В тот вечер горы имели необычный вид, отвлекший меня от кугуара. Вечер был теплый, но ветреный, в горах клубился хаос, они виднелись, словно полярный остров сквозь вьюгу. В самом деле, уже три дня на нижних склонах шел снег, хотя тогда мне не пришло на ум, что именно эта непогода согнала кугуара в тепло предгорий на поиски пищи. Ветер несся по качавшимся верхам деревьев с гулом и воем, как курьерский поезд. Такой вот яростный фён — ветер с гор — много лет назад выбросил ночью на берег ливерпульский пароход «Эридан» с грузом старого мрамора, вина и маринованной вишни из Португалии. Дальние кряжи будто все приближались, пока не стали похожи на отвесный скальный берег птичьего острова с резкими вклинениями гуано. Ближние же взгорья светлели, но глубинные складки их становились темней и темней. В хаосе туч открылся высокий лазурный проран, словно по ошибке, словно с пейзажа Рейсдаля сюда попавший. Чайку, чьи крылья казались до безумия белыми, вдруг взметнуло по вертикали кверху, втянуло в бурю. Меня обогнал на тропе один из сыновей Квэггана.
— Силен ветрище! Бегу стремглав проведать, как там и что.
Помню, меня восхитила кельтская поэтичность его слов. Возможно, там сорвало с якоря его лодку или, скорее всего, суденышко Кристберга, уехавшего в город, и я сказал, чтобы он крикнул мне, если понадобится помощь. Помню, как наполнял канистру холодной горной текучей водой. Чайки проносились над лесом с моря, одна опустилась отдохнуть на крышу «Тайничка». Как трогательно, по-голубиному сидела чайка на ветру, ерошившем белые перья! А сразу затем вспоминается: я пою, и косогор уже позади, — и не помню совершенно, как взбирался, ни малейшего усилия не помню. И сразу вслед — спустился уже с водой к крыльцу, и снова не помню отчетливо, как это вышло, и жена встречает меня, как всегда, будто я вернулся из дальнего похода. О кугуаре же я и не вспомнил. Я точно во сне шел, с той разницей, что было это явью.
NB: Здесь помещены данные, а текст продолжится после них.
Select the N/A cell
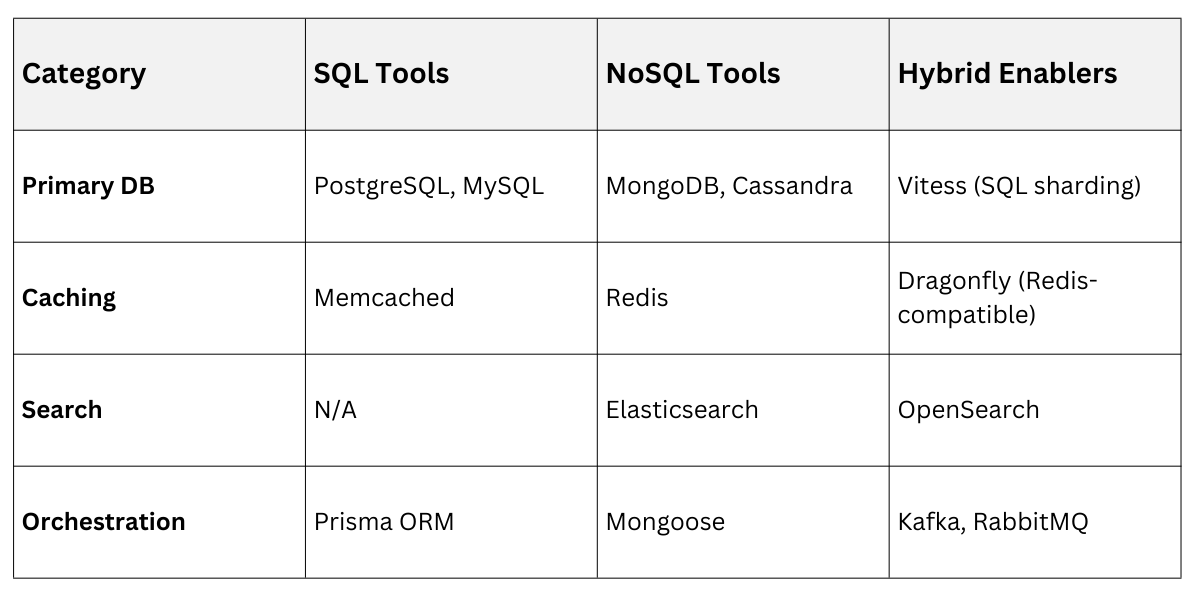Viewport: 1200px width, 600px height. (x=335, y=410)
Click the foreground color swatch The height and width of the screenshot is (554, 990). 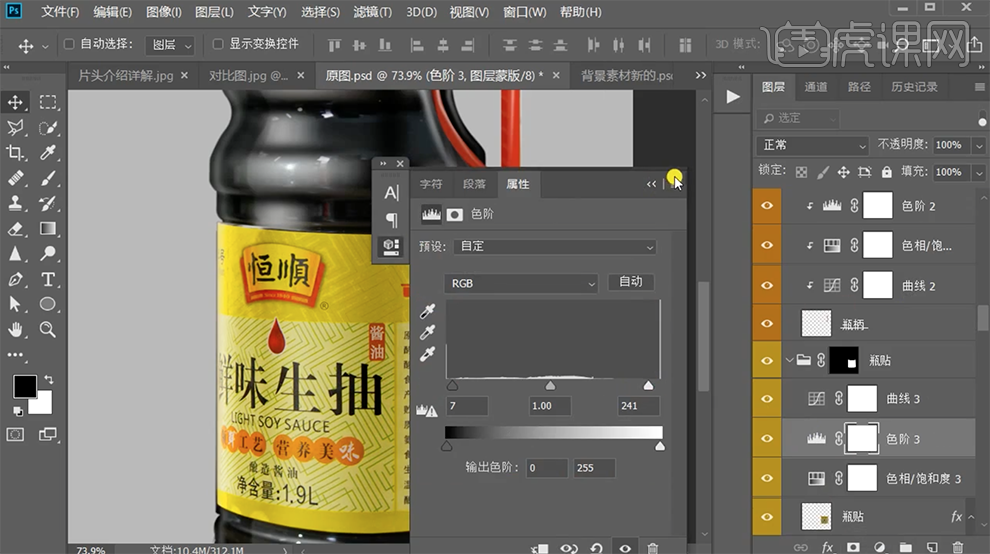coord(24,386)
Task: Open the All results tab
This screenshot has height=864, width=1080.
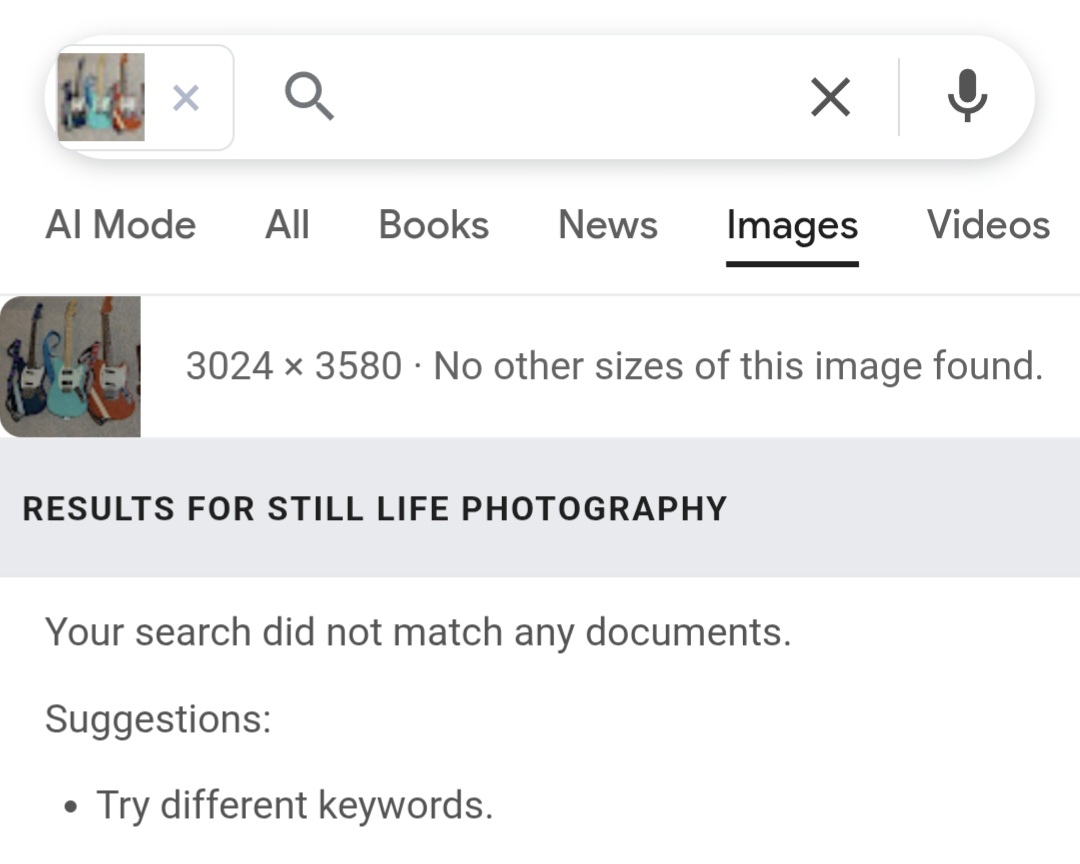Action: 287,225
В следующее мое хождение за водой случилось почти в точности то же самое, хотя на этот раз был просто тихий весенний вечер, горы застыли далекие, окутанные понизу широким шарфом тумана, восходящего сплошной полосой от зеркально спокойного моря. Дорога к роднику была вроде бы та же, но и она казалась сказочнее, таинственнее — и короче. И опять на обратном пути я лишь тогда вспомнил о косогоре, когда он остался уже за спиной, преодоленный без труда.
Одновременно и те мрачные мысли пришли опять, но совсем по-иному. Как это выразить? Я словно увидел их с расстояния, сверху. Или не увидел, а услышал; они текли, как река, как вода фиорда, несли в себе целый замысел, который невозможно было схватить и удержать в сознании. И пусть мысли эти были не радостными, как мне бы хотелось, а бездонно-черными, они радовали меня тем, что шли хотя и потоком, но упорядоченным: фиорд ведь не выходит из берегов, как ни высок прилив, и не пересыхает, вода убывает и вновь приходит, а по словам Квэггана, даже сразу способна идти и на прибыль и на убыль. И я ощутил, что осуществление замысла потребует от меня крайних, устрашающих усилий самонаблюдения. Но я, кажется, не сказал еще о моем замысле или, верней, о том, как я его понимал.